_PAGE EXCERPT_.

This opera is pretty much the tenor's show (and at the time, Goldberg was one of my favorite tenors, which is the reason I purchased the recording in the first place). Although the opera itself is fairly short, it appears to be an attempt by Strauss to write in the style of Wagner. Certainly, the heroine's name -- Freihild -- has a Wagnerian ring to it.

The plot involves a nasty Duke (Freihild's husband) who runs afoul of the knight Guntram when he (the Duke) tries to prevent his wife from aiding the poor and down-trodden. There are the usual twists and turns and complications in the plot until the opera's end, when Guntram, having killed the Duke in self-defense, still renounces Freihild's love because he snuffed out her insufferable husband. If you (a) love Strauss's music or (b) are a fan of Reiner Goldberg, you may want to buy this recording. Otherwise, I'm afraid there isn't much to recommend it.

_DATASET CONTENT_.
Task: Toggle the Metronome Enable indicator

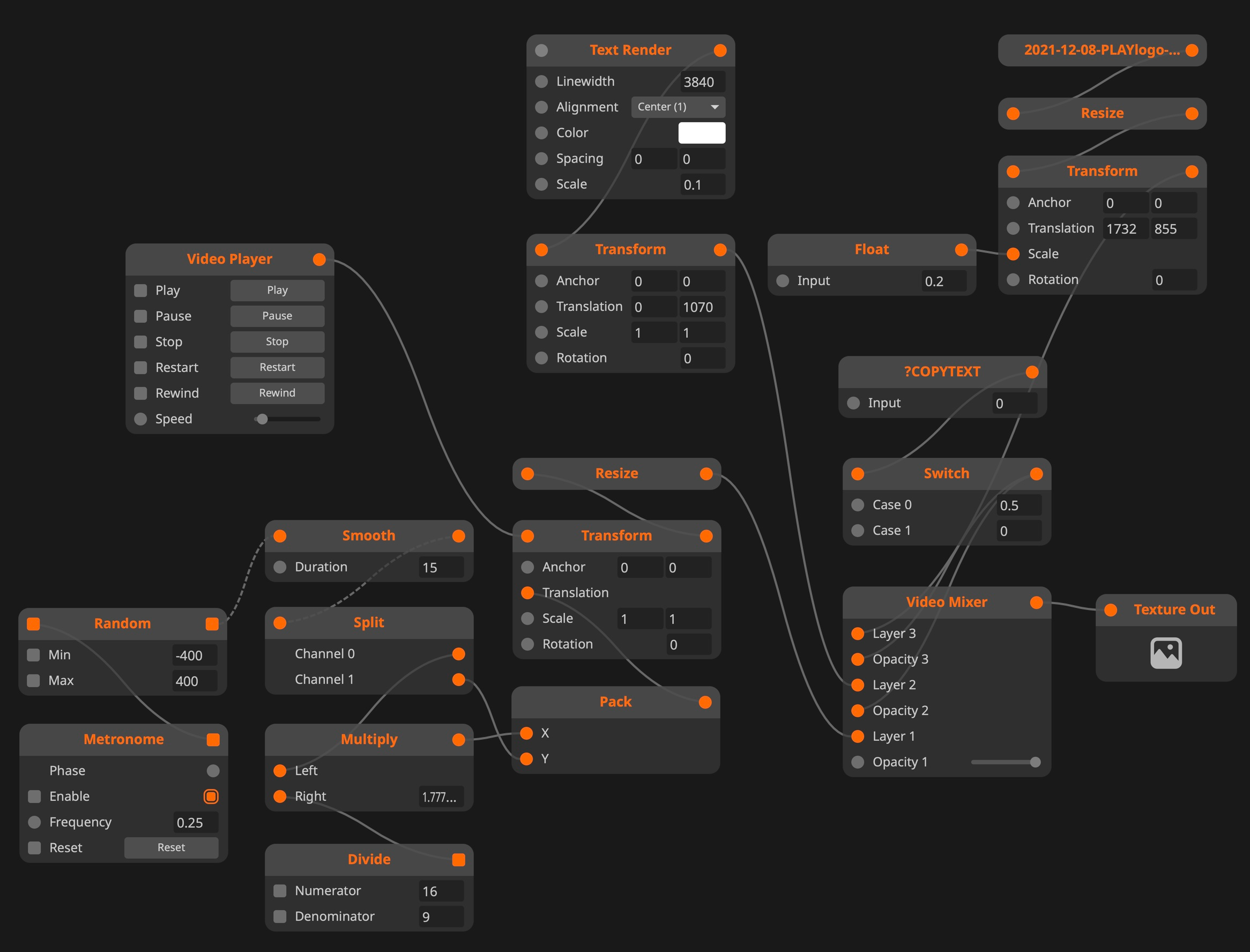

_DIRECTIONS_.
1) Reproduce a passage from the opera review, beginning at the words "The plot involves" and stopping after the words "to recommend it.".
2) Decide whether each statement agrees with the opera review, answering yes or no and quoting the words that settle it: (a) The opera is fairly long. (b) The Duke is Freihild's husband. (c) At the end, Guntram accepts Freihild's love.
3) Resume the opera review after its final sentence.

_RESPONSES IN ORDER_.
1)
The plot involves a nasty Duke (Freihild's husband) who runs afoul of the knight Guntram when he (the Duke) tries to prevent his wife from aiding the poor and down-trodden. There are the usual twists and turns and complications in the plot until the opera's end, when Guntram, having killed the Duke in self-defense, still renounces Freihild's love because he snuffed out her insufferable husband. If you (a) love Strauss's music or (b) are a fan of Reiner Goldberg, you may want to buy this recording. Otherwise, I'm afraid there isn't much to recommend it.

2)
(a) No: "Although the opera itself is fairly short"
(b) Yes: "a nasty Duke (Freihild's husband)"
(c) No: "still renounces Freihild's love"

3)
----------



## Almaviva (Aug 13, 2010)

MAuer said:


> I have an old LP recording of "_Guntram_" dating from the 1980s on the CBS label with Reiner Goldberg in the title role and Ilona Tokody as Duchess Freihild, the heroine. It has since been issued in CD format. Here are the details:
> Release Date:*03/03/2009* Label:* Sony** Catalog #:*7448162** Composer:* Richard Strauss Performer:* Ilona Tokody,* Reiner Goldberg,* Sándor Sólyom-Nagy Conductor:* Eve Queler Orchestra/Ensemble:* Hungarian State Orchestra Number of Discs:*2* Recorded in:*Stereo*
> 
> This opera is pretty much the tenor's show (and at the time, Goldberg was one of my favorite tenors, which is the reason I purchased the recording in the first place). Although the opera itself is fairly short, it appears to be an attempt by Strauss to write in the style of Wagner. Certainly, the heroine's name -- Freihild -- has a Wagnerian ring to it.
> ...


Thanks. I'll look into it.
Apparently Feuersnot is a lot more substantial but was not successful at the time because it was considered to be obscene. R. Strauss knew how to be risque... I'm curious about it.


----------



## BalloinMaschera (Apr 4, 2011)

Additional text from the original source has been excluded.